WHAT THE TASK REQUIRES — Copy exactly the stretch of data below from the line with "Where should I click to: Open" through the line with "Compose a new", including both of those lines.

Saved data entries
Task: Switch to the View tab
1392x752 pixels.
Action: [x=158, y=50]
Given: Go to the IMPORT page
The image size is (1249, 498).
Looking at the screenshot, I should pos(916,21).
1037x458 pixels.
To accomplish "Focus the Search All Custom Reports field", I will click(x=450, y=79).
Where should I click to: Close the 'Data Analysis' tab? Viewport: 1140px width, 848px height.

...

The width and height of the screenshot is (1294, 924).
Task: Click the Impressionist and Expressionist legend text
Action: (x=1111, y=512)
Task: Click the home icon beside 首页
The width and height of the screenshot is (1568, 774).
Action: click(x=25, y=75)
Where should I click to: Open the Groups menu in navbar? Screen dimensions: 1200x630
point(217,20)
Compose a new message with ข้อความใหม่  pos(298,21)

RESULT —
Where should I click to: Open the Groups menu in navbar? Screen dimensions: 1200x630
point(217,20)
Compose a new message with ข้อความใหม่  pos(298,21)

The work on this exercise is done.